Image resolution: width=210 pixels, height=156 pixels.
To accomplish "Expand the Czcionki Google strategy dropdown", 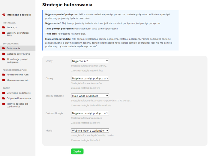I will click(x=90, y=113).
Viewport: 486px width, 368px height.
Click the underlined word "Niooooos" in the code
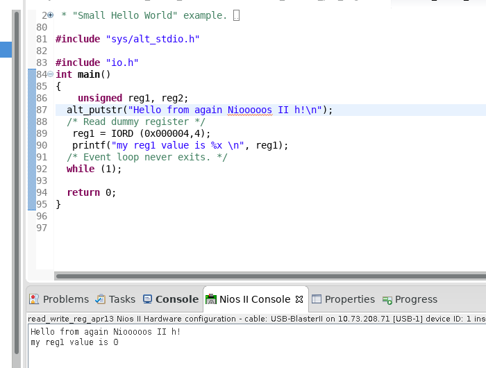[250, 110]
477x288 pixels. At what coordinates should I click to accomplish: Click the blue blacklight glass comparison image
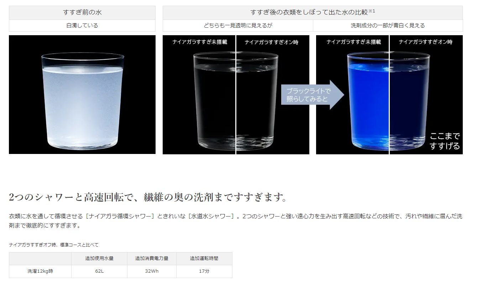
━━━━━━━━━━━━━━━━━━━━
→ Task to carry out: Sift the data above for lines with "width", then copy each one.

→ Result of this task:
Image resolution: width=210 pixels, height=156 pixels.
Viewport: 486px width, 368px height.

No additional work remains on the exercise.